Genealogy Of Painters
Our forefathers were Germans. Their fatherland was Germany or
Deutchland (doitchlandt), a country which occupies central Europe and is
composed of numerous independent states united by a common league into the
"German Confederation." Geographically the race is divided into two classes, the
High and Low Germans.
The word "Dutch" means first a Hollander, as does the word "Boer," but it is
also the English word applied to the German race in general. It more especially
refers, though, to the people of the lowlands of North Germany, as relates to
the small countries of Holland or Netherlands; Friesian, Flemish, Dutch and Old
Saxon, to distinguish them from southern Germany, whose people and language are
called High Dutch.
In his typical form the German best represents the Teutonic race; has blue eyes,
light hair, florid complexion, strong frame, hard muscles, full, high forehead,
lofty coronal region with much breadth of base, which gives him courage and
energy. By organization the German is a scholar, a poet, inventor, investigator,
experimenter, a critic, protestant and a doubter.

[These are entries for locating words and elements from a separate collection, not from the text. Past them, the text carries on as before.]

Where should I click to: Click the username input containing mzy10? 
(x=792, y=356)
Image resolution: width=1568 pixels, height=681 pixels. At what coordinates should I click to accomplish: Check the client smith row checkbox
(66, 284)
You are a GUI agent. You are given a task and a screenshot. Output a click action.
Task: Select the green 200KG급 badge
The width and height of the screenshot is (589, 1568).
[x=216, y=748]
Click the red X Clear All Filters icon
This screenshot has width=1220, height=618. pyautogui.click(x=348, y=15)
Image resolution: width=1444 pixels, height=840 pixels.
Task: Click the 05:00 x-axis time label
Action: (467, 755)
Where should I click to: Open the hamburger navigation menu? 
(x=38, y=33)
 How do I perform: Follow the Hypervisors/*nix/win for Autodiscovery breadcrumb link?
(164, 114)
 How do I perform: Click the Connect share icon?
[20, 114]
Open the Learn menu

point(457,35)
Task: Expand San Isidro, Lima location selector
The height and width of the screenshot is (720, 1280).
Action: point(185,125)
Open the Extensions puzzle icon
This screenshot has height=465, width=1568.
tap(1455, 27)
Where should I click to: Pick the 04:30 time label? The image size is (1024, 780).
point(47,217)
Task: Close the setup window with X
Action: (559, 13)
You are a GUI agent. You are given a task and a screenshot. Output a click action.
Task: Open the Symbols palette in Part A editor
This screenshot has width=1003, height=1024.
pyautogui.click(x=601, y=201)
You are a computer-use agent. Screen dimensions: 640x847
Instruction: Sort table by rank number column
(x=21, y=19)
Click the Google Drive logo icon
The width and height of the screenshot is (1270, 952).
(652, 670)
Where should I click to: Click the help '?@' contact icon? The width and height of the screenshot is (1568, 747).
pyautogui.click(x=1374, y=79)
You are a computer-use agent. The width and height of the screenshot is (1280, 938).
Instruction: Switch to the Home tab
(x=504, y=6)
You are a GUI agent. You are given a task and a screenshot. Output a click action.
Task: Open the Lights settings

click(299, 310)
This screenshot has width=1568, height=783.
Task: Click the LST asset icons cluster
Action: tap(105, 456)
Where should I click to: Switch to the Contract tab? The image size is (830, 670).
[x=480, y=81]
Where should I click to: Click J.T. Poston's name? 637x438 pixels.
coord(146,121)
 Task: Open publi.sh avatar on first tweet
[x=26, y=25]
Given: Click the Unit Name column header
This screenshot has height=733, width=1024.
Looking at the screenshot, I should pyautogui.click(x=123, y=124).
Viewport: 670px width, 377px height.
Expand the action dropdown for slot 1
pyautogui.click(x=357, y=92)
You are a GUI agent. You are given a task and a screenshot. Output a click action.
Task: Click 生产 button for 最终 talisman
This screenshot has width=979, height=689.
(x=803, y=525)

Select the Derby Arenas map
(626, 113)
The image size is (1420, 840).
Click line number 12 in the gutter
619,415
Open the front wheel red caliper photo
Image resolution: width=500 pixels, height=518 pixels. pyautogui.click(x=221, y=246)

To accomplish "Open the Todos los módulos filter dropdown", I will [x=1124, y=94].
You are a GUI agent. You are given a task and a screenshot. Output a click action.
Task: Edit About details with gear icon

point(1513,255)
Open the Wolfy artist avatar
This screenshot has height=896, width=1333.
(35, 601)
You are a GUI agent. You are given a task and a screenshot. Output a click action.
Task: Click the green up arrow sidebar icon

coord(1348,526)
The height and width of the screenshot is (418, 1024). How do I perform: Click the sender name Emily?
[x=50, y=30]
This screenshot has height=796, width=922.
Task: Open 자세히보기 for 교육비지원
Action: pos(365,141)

No mental task is too great or too profound for him to undertake; but while he
discovers many new truths, he generally leaves it to others to make practical
application of them. In music the German stands first among all nations. He has
Handel, Haydn, Mozart, Beethoven, Mendelssohn; in other departments, Martin
Luther, Melancthon, DeKalb, Goethe, Schiller, Humboldt and Emanuel Kant.
The national character of the German is honesty, faithfulness, valor,
thoughtfulness, perseverance, industry; and in disposition is patient,
conservative and inoffensive, hence he is easily misled by vain promises of
Our grandfathers styled themselves "full-blooded Dutchmen," and as the Dutch
settlement was quite extensive in America-in New York, New Jersey, Delaware and
Maryland-it is possible that they were of Holland origin. Yet their prominent
characteristics differ but little from the regular Germans.
The word "Painter" in the German language is spelled Bender, Banter, Bander,
Baynder, owing to the non-related families. Ours comes from Bender, as the
letter e is short, e; in pronunciation as ea combined. In Banter, with the
others, a is pronounced ah, as in the word part. All in English are called and
spelled Painter and Paynter.
When our forefathers came to America we can not tell. From what part of Germany,
we do not know. It is conjectural to say they came from Bavaria, Wurtemburg or
Hesse Cassel, yet the names Bender and Banter are common in those countries.
We do not know certainly that they fought in the Revolutionary War. We can only
suspect that they did. Christian Painter is the oldest of whom we have any
knowledge, and there is no doubt that his old homestead was near Timberville,
Rockingham Co., Va., but his birthplace and the history of his earlier years are
wholly unknown. There are two legends or traditions in the family, regarding
this matter, but we are not able to vouch for the correctness of either.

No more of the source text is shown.